The folding harpsichord was a kind of harpsichord meant for travel. Since it could be folded up into a fairly compact space, it was more easily transported than a conventional harpsichord. The folding took place on hinges and was in the longitudinal dimension, preserving the tension on the strings. The folded instrument formed a package about the size of a large suitcase.

It is sometimes called by its French equivalent, clavecin brisé, which means "broken harpsichord," or by the German term, Reisecembalo, which means "travel harpsichord."

==Method of folding==

As can be seen in the first illustration, the folding harpsichord is built in three separate sections. The folding scheme relies on the fact that the two smaller sections each terminate with a sharply angled segment at the end away from the player. A hinge is placed connecting the far apex of the smallest section to its neighbor. When the smallest section is fully rotated counterclockwise on this hinge, its angled segment abuts that of its neighbor (the join can be seen on in the detail figure below). At this point, the two smaller sections form a single rectangle, similar in size to the longest section. This larger rectangle is then folded vertically on additional hinges (visible) so that it is aligned with the longest section. Once the keyboards are slid inward like drawers and the end covers are folded shut, the instrument is in its compact and portable form.

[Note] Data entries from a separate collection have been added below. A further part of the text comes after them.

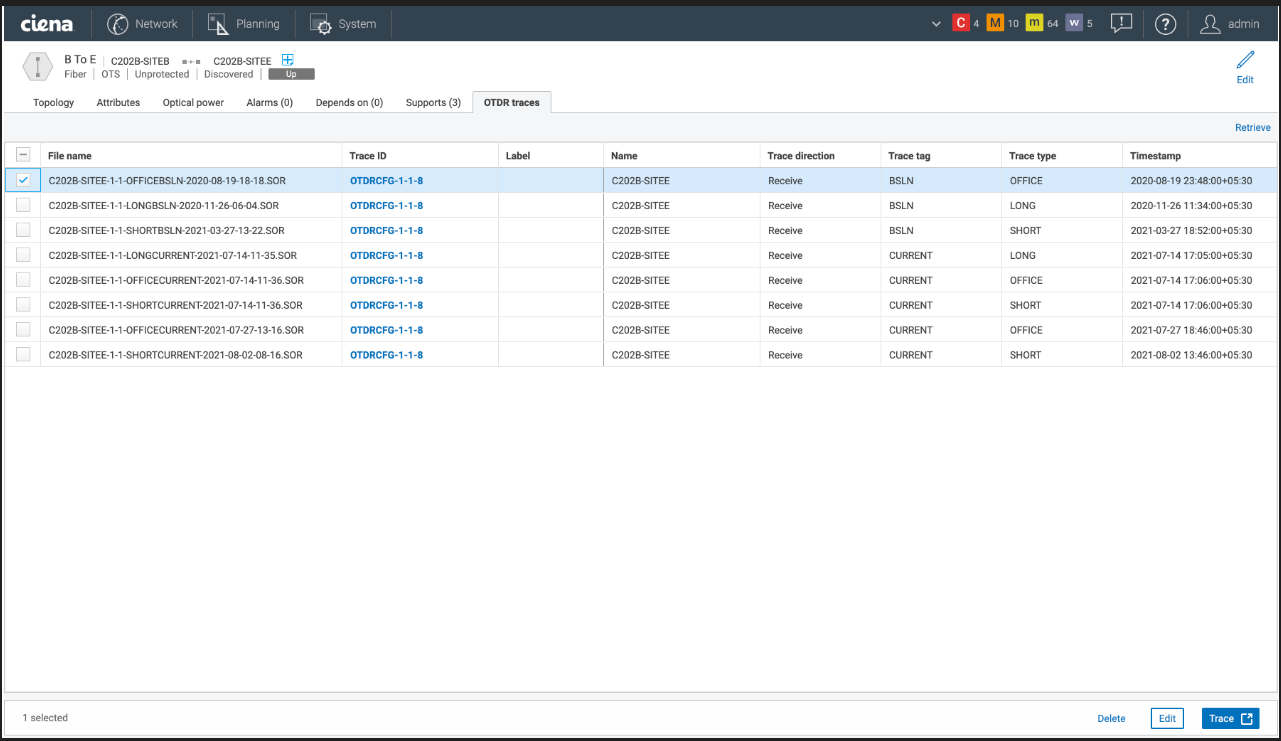Click the purple warning alarms badge
This screenshot has height=741, width=1281.
1074,23
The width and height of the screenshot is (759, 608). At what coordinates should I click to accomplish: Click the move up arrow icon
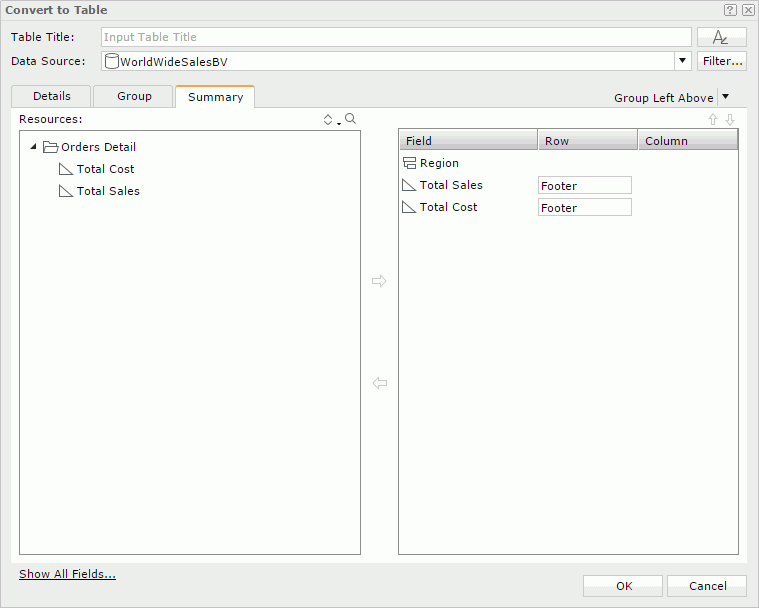pyautogui.click(x=713, y=120)
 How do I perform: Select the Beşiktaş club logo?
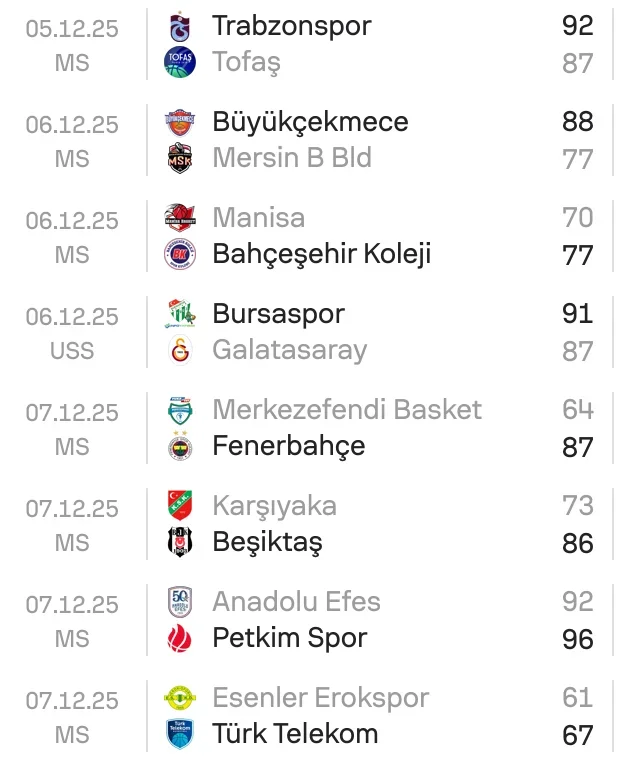[x=180, y=542]
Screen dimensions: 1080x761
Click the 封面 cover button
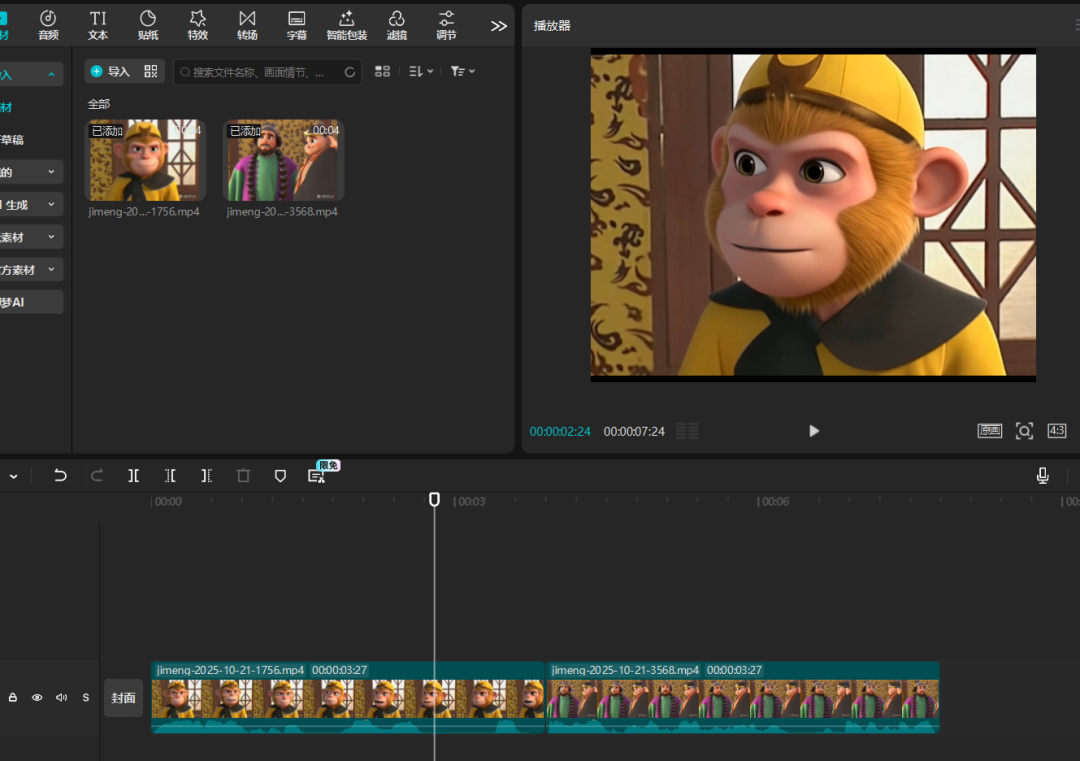coord(123,697)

Detail of the image above showing how the instrument is folded. The diagonal join between the two shorter sections is visible.

==History==

It is not certain who invented the folding harpsichord. In 1700, the French harpsichord maker Jean Marius presented his instrument to the Académie des Sciences, and was granted a 20-year patent for it. However, Laurence Libin found tentative evidence that the original inventor was a builder named Giuseppe Mondini, a cleric from Imola, Italy who worked in the 17th century.

Marius's claim to be the original inventor was disputed at the time he made it by the Paris guild of instrument makers, to which he did not belong. Marius succeeded in fending off the guild's legal challenge and "registered his letters patent from the king in the parliament of Paris (on 30 Sept 1702)." (Cohen 2009b).

Among the early owners of a folding harpsichord were the Medici family of Florence. An inventory of the Medici instruments made by Bartolomeo Cristofori in 1716 records the presence of one in the collection; Libin judges that it was probably made by Marius. The instrument was likely the purchase of Grand Prince Ferdinando, an avid collector of musical instruments under whose auspices Cristofori invented the piano.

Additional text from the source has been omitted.